The Supreme Court will take a fresh crack Wednesday at a policy Chief Justice John Roberts has never liked—the use of affirmative action in college admissions.
"The way to stop discrimination on the basis of race is to stop discriminating on the basis of race,” Roberts famously wrote in a 2007 ruling. Since then, the Court has moved slowly and incrementally, but always toward, a smaller and smaller role for race-based admissions policies.
The case before the justices Wednesday is a re-tread of one they decided in 2013, Fisher v. University of Texas.
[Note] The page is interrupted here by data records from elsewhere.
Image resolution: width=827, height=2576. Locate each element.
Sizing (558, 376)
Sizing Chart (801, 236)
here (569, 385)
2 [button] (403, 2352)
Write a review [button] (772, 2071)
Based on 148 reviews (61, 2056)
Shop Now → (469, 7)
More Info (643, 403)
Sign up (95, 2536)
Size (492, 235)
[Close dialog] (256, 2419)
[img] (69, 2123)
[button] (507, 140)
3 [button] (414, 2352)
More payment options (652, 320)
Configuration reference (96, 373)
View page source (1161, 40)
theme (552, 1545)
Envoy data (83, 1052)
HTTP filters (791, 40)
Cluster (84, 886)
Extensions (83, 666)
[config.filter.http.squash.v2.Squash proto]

Abigail Fisher didn’t get into the University of Texas, Austin, when she applied seven years ago, and she sued the school, arguing that the school violated her constitutional rights by adopting an admissions policy that gave some preference to minorities. In 2013, when Fisher’s case first came to the Supreme Court, the justices sent it back down to a federal appeals court with instructions to reconsider the Texas admissions program using a specific legal test known as “strict scrutiny.” The lower court said Texas met that standard, and Fisher appealed again to the Supreme Court.
This time around, Justice Anthony Kennedy probably holds the swing vote, and he has been hard to pin down on affirmative-action issues. He has said in the past that diversity is a legitimate interest for public universities to pursue, but the justices have often looked warily at specific programs.